The collider eventually got built and almost immediately began producing solid science. In 1968, scientists working at SLAC discovered quarks for the first time. Just a few years later in 1974, SLAC’s Burton Richter discovered the J/psi particle, as did another team at Brookhaven working independently. Just a year later a team led by Martin Perl discovered the tau lepton. These three discoveries would eventually lead to Nobel Prizes.

Around the same time, says Peskin, "Professor William Spicer noticed that the synchrotrons here emit X-rays at a rate which is...potentially a billion times more intense than one got from the standard equipment at the time. And so this enabled all kinds of new X-ray experiments, which were done here for the first time." The Linac Coherent Light Source, or LCLS, reuses a third of SLAC's old accelerator. (The other two-thirds is dedicated to the FACET project, which is an R&D project for experimental beam physics.)

▶ _Problems to solve_:
1. In the SLAC history text, what did a team led by Martin Perl discover?
2. Continue the SLAC history text, starting after its final sentence.

▶ _Records shown_:
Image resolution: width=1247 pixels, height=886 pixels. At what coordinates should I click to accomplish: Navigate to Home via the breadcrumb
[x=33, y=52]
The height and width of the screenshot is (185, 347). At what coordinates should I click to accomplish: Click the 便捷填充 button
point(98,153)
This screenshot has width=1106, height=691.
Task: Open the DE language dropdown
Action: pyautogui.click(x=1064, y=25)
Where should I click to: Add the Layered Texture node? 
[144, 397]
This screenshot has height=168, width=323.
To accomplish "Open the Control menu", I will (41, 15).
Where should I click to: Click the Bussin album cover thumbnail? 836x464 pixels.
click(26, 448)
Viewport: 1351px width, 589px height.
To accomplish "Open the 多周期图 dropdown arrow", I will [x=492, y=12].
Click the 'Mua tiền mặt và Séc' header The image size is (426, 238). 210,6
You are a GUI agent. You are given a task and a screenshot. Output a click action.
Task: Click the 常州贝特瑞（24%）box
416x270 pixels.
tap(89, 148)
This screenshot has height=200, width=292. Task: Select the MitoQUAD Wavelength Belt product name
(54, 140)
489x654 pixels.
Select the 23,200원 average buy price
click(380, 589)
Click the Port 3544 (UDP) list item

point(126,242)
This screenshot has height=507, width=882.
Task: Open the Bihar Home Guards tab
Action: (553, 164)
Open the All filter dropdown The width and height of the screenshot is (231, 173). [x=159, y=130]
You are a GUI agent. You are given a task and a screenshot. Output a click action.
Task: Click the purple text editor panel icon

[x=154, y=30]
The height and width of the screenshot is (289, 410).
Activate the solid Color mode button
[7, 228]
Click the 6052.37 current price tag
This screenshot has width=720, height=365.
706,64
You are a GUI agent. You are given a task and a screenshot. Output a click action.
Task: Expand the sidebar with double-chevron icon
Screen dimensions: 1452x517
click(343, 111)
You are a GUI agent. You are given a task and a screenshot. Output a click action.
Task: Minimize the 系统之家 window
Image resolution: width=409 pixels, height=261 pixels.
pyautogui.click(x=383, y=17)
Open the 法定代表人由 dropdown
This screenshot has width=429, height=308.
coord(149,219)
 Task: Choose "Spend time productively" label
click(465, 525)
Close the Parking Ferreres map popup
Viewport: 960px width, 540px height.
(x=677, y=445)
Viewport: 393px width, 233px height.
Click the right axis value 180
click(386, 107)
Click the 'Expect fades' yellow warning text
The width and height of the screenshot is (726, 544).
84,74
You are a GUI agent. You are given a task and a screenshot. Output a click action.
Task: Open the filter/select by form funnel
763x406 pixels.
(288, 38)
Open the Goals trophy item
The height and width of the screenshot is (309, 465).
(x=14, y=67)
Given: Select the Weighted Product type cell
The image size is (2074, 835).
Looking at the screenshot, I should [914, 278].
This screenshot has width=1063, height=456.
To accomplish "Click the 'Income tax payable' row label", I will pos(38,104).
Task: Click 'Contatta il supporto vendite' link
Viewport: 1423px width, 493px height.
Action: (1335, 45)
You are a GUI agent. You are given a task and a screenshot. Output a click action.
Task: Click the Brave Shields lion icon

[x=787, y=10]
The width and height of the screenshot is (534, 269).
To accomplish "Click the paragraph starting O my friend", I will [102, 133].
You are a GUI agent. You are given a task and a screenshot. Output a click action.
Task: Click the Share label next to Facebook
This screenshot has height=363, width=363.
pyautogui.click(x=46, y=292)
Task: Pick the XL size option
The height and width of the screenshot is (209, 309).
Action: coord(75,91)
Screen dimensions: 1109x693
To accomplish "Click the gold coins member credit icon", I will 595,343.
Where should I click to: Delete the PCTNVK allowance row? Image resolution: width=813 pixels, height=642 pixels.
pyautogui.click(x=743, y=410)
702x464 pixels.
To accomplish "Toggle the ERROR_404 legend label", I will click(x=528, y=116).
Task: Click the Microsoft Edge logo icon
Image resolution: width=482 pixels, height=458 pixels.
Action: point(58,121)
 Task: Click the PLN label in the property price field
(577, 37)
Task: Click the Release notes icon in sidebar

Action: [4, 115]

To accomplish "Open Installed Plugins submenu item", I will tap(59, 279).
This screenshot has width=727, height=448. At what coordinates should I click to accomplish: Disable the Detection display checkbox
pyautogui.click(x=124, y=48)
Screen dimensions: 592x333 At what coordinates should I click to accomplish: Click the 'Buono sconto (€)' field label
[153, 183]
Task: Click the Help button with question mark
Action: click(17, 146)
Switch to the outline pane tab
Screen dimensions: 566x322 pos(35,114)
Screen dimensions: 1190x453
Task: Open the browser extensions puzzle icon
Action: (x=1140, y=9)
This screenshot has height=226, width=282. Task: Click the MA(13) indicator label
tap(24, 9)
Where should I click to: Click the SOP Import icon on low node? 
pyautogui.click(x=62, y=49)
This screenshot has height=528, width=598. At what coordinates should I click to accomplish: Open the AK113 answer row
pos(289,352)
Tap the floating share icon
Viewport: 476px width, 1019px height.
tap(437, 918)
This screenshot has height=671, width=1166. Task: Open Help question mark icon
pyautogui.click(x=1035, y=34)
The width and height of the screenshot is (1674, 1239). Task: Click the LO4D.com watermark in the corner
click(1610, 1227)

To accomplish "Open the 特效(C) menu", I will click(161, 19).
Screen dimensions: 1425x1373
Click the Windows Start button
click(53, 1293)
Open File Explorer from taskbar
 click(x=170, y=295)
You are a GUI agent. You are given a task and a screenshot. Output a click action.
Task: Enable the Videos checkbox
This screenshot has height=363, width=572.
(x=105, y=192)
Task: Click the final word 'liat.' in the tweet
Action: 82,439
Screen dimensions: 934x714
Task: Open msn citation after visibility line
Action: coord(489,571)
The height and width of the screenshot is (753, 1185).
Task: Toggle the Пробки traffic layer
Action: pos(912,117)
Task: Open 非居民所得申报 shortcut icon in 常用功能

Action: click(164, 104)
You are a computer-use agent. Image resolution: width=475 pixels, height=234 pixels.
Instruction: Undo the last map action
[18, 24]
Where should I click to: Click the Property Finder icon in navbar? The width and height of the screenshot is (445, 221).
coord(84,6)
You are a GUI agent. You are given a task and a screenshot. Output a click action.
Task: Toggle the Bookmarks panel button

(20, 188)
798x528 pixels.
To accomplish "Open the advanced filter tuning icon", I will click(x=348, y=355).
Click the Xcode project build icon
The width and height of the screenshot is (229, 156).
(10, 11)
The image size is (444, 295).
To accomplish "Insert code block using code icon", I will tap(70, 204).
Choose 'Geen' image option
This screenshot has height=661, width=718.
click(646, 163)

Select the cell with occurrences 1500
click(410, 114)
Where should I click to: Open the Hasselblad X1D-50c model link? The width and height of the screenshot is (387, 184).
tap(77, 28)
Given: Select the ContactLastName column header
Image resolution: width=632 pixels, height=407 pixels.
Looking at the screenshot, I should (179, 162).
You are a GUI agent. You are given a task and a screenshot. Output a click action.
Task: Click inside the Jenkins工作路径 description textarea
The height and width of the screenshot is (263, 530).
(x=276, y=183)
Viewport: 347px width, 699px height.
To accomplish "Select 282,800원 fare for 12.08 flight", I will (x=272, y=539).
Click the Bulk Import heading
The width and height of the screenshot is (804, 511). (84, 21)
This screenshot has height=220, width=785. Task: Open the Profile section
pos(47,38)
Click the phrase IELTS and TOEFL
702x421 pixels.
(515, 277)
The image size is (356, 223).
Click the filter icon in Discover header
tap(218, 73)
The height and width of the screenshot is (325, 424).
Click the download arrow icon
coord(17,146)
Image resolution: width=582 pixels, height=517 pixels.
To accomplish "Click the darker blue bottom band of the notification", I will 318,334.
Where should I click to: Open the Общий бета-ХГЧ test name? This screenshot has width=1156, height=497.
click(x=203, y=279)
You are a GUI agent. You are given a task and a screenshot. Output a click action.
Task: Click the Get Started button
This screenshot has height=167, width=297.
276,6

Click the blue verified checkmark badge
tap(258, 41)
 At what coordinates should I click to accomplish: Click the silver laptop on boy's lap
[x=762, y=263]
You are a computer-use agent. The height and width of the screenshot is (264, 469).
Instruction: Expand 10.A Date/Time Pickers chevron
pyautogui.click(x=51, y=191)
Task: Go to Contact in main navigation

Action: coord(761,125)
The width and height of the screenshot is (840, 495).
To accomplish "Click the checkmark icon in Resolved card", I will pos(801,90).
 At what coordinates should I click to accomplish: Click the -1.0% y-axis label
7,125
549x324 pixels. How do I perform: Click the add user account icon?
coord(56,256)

▶ _Answers provided_:
1. The tau lepton.

2.
Now, SLAC's X-ray free-electron laser "has pretty much taken over the whole laboratory," Peskin says. The LCLS, when it opened, was a billion times brighter than any other X-ray source in existence, says Alan Fry, division director of laser science and technology for the LCLS. "It's the difference between a high-powered laser and moonlight." The LCLS also produces extremely short pulses that last just a few femtoseconds. "This is the time scale on which stuff actually happens at the molecular and atomic scale," Fry says. That means researchers can use the LCLS to create essentially stop-motion movies of molecules breaking apart or electrons redistributing themselves.

Electron bunches for LCLS-II will gain energy in niobium cavities like these. Cooled to extremely low temperature, these “superconducting” cavities allow radio frequency fields to boost electron energies practically without electrical resistance—a crucial property for the acceleration of electrons at a rate of up to a million bunches per second. Photo courtesy of R. Hahn/Fermilab.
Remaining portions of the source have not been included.